Ay, Medellín, ciudad del Ángelus y de Cosiaca. Ciudad de tranvía y campanas. Inmenso pueblo emperifollado que no puede esconder con asfalto, por más que quiera, a Tomás Carrasquilla ni a Gregorio Gutiérrez González. Este amor se deba tal vez a encontrar las mismas montañas de mi tierra pero luminosas, al monte de la infancia, pero urbano, en el Valle de Aburrá. Porque no podría justificarse nunca si pensara en algunos de sus hijos macabros que han vertido la sangre de tantas personas.

Al amar la soledad, amo a Medellín. Porque nunca sé qué buscar en sus calles ni nunca encuentro nada. Esa nada que es dizque la identidad por la que uno se va de su tierra: la identidad de la literatura. Es decir, el desahucio. ¿Y qué es uno sino lo que ha leído, lo que ama leer por imperfecto que sea? Cuando miro hacia esta ciudad, en fin, vengo buscando su pasado literario. Busco en los ojos del loco de Yarumal la imagen de un novillo que se desangra en la niebla matutina, el dolor animal en los ojos del hombre confinado al olvido total, al fondo del abandono al que muy pocos llegan. Busco en las manos de un profesor de escuela de Angostura el temblor de la muerte, antes de que se vaya a México a convertirse en el Ashaverus de la poesía americana, apenas escuche el llamado de unos «senderuelos/ por unas abras que dan a un monte/ que mira a un valle que lleva a un mar».
Busco a Gonzalo Arango antes de que se lo trague Dios, la verdadera nada.
Pero también busco los resquicios donde sembré una semilla de mi angustia. Donde amé con desesperación. ¿Queda algo del amor, tal vez, sembrado en la luz?

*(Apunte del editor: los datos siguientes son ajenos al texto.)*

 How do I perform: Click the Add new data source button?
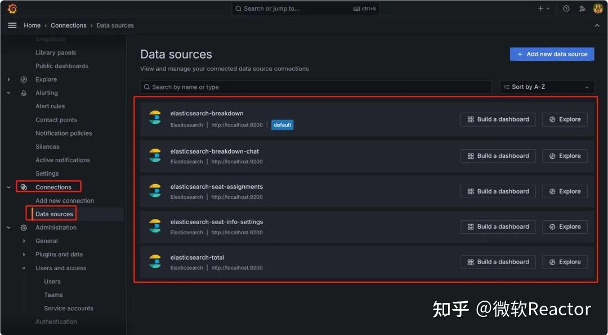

Artificial o natural: la luz nos encandila hasta matarnos, nos obliga a hacer pausas indebidas, a separar el sujeto del predicado de nuestra vida, quedando solo la inanición. El amor, como el poeta de los mil rostros decía, atenta contra nuestra soledad y esta, fiel verdugo, nos encierra con fuego, con sal; baila alrededor nuestro mientras, como cristales de parabrisas, nos desmoronamos. Por eso busco en Medellín la pavesa del amor. Lo que haya quedado de la carbonera donde junté candela con la plenitud y el vacío.
Busco, en Medellín, la mejor manera de desaparecer.